[Collected data entries]
+===+

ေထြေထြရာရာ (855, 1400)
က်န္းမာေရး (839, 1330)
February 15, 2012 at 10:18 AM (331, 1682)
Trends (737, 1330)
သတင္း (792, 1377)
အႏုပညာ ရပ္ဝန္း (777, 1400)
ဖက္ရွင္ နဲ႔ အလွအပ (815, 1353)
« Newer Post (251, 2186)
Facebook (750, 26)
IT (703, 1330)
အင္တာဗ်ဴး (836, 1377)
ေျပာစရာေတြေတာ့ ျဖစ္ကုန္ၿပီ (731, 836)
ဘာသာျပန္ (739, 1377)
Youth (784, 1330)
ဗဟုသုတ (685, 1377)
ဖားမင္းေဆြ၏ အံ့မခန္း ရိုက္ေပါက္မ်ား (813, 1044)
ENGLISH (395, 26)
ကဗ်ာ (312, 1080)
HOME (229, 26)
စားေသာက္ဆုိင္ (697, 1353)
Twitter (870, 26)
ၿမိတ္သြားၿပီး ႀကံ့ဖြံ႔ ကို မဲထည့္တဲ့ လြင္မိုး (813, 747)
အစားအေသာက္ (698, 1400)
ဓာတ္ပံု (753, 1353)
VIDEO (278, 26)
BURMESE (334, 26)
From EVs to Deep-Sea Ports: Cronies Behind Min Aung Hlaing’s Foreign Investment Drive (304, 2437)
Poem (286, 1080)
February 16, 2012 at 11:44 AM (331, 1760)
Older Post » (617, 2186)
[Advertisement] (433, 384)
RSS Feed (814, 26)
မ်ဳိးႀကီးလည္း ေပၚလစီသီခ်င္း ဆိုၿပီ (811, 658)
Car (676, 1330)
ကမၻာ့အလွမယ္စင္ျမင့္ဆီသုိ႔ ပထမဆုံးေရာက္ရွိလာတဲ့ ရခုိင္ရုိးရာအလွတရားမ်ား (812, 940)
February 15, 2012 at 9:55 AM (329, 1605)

+===+

ACTIVITY. Print out every record again, exactly and in full.

FINISHED EXERCISE.
ေထြေထြရာရာ (855, 1400)
က်န္းမာေရး (839, 1330)
February 15, 2012 at 10:18 AM (331, 1682)
Trends (737, 1330)
သတင္း (792, 1377)
အႏုပညာ ရပ္ဝန္း (777, 1400)
ဖက္ရွင္ နဲ႔ အလွအပ (815, 1353)
« Newer Post (251, 2186)
Facebook (750, 26)
IT (703, 1330)
အင္တာဗ်ဴး (836, 1377)
ေျပာစရာေတြေတာ့ ျဖစ္ကုန္ၿပီ (731, 836)
ဘာသာျပန္ (739, 1377)
Youth (784, 1330)
ဗဟုသုတ (685, 1377)
ဖားမင္းေဆြ၏ အံ့မခန္း ရိုက္ေပါက္မ်ား (813, 1044)
ENGLISH (395, 26)
ကဗ်ာ (312, 1080)
HOME (229, 26)
စားေသာက္ဆုိင္ (697, 1353)
Twitter (870, 26)
ၿမိတ္သြားၿပီး ႀကံ့ဖြံ႔ ကို မဲထည့္တဲ့ လြင္မိုး (813, 747)
အစားအေသာက္ (698, 1400)
ဓာတ္ပံု (753, 1353)
VIDEO (278, 26)
BURMESE (334, 26)
From EVs to Deep-Sea Ports: Cronies Behind Min Aung Hlaing’s Foreign Investment Drive (304, 2437)
Poem (286, 1080)
February 16, 2012 at 11:44 AM (331, 1760)
Older Post » (617, 2186)
[Advertisement] (433, 384)
RSS Feed (814, 26)
မ်ဳိးႀကီးလည္း ေပၚလစီသီခ်င္း ဆိုၿပီ (811, 658)
Car (676, 1330)
ကမၻာ့အလွမယ္စင္ျမင့္ဆီသုိ႔ ပထမဆုံးေရာက္ရွိလာတဲ့ ရခုိင္ရုိးရာအလွတရားမ်ား (812, 940)
February 15, 2012 at 9:55 AM (329, 1605)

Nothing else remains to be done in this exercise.